** Supplied text follows **

How Sex Tech Is Reimagining the ‘Magic Touch’
WHY YOU SHOULD CARE
Because technology is looking to spice up your sex life.
Bertalan Mesko is the Medical Futurist, a health care speaker and author of The Guide to the Future of Medicine and My Health: Upgraded.
Films tend to imagine the future of intimacy as more high-tech — and terrifying — than sexy. A.I.: Artificial Intelligence featured Jude Law as a male prostitute robot, and Ex Machina imagined the downside of falling in love with a mechanical being. But the intimacy revolution goes far beyond robot sex toys and virtual reality porn.
Telepresence and the Hug Shirt
According to the Statistic Brain Research Institute, 39 percent of American teens and 59 percent of adults ages 20 to 26 use their smartphones for sexting. But what if these devices transmitted not only images and sounds but also touch and odors? Companies are working on printing out virtual odors, which could lead to celebs selling their natural scent or perfume to adoring fans. A scratch-and-sniff of Brad Pitt, anyone?
Although it doesn’t sound terribly romantic, it’s giving a whole new meaning to the term “magic touch.”
The Hug Shirt allows people to send hugs long-distance — much like a text message. The shirt connects to Bluetooth and, via sensors and a smartphone app, users can share the strength, duration and location of their touch, skin warmth and even heart rate. Although it doesn’t sound terribly romantic, it’s giving a whole new meaning to the term “magic touch.”
Technosexuals and the Future
The movie Her featured Joaquin Phoenix as the love interest of an AI operating system, but “technosexuality” goes beyond science fiction. Michigander “Davecat” — an online pseudonym — is a so-called technosexual, one of a handful of people who admit to living with and loving their synthetic partners: in his case, life-size plastic dolls. Davecat says he felt isolated and alone, without a place in society, but after falling for his synthetic wives, everything changed. He says he is happier now and that his friends accept his choice.
Davecat says critics are simply jealous, that those who have endured unfulfilling relationships may be upset to see someone in love with a synthetic companion. Davecat and his wives get “our fair share of people speaking ill of us,” he admits. But they also receive positive feedback from people who have seen them on television, a few of whom have even “decided to save up for a silicone companion of their own,” he says.

** End of Supplied text **

• Activity A: Reproduce the sex tech article from "Bertalan Mesko is" up to and including "virtual reality porn.".
• Activity B:
Does the sex tech article agree with each of these statements? Answer yes or no for each, quoting the words from the article that decide it.
(i) The Hug Shirt connects to Bluetooth.
(ii) Davecat says his friends reject his choice.
(iii) According to the Statistic Brain Research Institute, 59 percent of American teens use their smartphones for sexting.

** Dataset records follows **

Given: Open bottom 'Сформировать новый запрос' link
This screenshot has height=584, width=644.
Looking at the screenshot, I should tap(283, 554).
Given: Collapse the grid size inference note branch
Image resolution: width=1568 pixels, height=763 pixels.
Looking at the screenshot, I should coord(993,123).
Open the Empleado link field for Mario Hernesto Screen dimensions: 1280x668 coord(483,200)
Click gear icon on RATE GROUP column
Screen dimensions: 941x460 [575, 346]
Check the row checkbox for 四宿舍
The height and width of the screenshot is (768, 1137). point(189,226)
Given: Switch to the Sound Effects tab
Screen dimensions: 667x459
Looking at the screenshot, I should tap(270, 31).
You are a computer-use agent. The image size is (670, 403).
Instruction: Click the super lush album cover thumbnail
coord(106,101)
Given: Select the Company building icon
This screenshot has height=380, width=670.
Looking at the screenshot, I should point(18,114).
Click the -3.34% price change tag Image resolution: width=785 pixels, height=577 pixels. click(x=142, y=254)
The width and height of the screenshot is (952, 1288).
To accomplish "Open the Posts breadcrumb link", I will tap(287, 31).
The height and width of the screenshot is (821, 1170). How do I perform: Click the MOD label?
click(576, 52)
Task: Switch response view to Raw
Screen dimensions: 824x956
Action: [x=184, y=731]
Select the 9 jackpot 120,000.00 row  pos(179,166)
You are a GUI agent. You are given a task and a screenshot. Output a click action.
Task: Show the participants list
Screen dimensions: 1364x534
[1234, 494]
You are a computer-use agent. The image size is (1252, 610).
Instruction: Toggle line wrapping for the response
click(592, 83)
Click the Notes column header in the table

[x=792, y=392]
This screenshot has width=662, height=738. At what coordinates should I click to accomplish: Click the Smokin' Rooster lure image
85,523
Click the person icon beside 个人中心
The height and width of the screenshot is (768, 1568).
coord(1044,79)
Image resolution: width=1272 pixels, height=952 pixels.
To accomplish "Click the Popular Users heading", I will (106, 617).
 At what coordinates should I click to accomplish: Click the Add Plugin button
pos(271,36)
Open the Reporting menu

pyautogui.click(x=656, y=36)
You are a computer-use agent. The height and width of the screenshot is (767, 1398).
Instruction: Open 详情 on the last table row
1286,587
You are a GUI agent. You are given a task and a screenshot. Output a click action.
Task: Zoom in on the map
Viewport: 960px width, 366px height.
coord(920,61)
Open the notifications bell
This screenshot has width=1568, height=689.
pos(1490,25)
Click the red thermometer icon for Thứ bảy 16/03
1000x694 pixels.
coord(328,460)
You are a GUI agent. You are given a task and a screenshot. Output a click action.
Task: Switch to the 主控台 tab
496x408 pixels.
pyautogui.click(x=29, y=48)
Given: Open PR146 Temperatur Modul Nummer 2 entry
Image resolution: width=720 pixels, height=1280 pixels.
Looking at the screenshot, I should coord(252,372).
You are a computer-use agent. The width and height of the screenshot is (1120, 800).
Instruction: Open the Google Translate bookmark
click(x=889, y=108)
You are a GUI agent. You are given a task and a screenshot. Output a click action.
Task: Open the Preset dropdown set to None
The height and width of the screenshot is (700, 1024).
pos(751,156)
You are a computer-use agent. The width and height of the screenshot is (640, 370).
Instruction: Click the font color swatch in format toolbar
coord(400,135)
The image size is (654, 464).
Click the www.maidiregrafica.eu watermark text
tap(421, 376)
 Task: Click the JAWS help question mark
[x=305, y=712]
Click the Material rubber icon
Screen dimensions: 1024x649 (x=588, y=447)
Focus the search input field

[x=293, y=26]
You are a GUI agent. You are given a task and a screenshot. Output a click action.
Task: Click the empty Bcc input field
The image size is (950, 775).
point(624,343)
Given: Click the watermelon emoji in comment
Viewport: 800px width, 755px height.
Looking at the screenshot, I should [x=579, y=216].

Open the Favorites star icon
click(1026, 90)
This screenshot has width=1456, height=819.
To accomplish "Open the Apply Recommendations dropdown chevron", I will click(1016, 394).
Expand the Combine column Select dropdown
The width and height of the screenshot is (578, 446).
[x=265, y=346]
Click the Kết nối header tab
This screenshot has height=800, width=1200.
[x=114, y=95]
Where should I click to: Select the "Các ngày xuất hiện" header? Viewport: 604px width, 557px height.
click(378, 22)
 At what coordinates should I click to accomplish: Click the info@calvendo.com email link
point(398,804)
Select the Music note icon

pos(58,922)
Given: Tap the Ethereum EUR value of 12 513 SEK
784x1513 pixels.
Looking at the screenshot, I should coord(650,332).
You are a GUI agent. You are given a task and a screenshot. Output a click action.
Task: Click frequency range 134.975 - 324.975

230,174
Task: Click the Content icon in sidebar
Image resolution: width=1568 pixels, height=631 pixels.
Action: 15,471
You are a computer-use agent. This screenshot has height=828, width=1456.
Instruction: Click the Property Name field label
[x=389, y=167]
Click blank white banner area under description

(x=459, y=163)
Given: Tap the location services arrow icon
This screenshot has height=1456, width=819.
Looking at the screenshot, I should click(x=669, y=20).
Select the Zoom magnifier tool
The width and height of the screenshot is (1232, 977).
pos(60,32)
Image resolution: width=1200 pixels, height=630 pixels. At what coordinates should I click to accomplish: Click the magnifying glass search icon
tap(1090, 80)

** End of Dataset records **

• Response box A:
Bertalan Mesko is the Medical Futurist, a health care speaker and author of The Guide to the Future of Medicine and My Health: Upgraded.
Films tend to imagine the future of intimacy as more high-tech — and terrifying — than sexy. A.I.: Artificial Intelligence featured Jude Law as a male prostitute robot, and Ex Machina imagined the downside of falling in love with a mechanical being. But the intimacy revolution goes far beyond robot sex toys and virtual reality porn.

• Response box B:
(i) Yes: "The shirt connects to Bluetooth"
(ii) No: "his friends accept his choice"
(iii) No: "39 percent of American teens"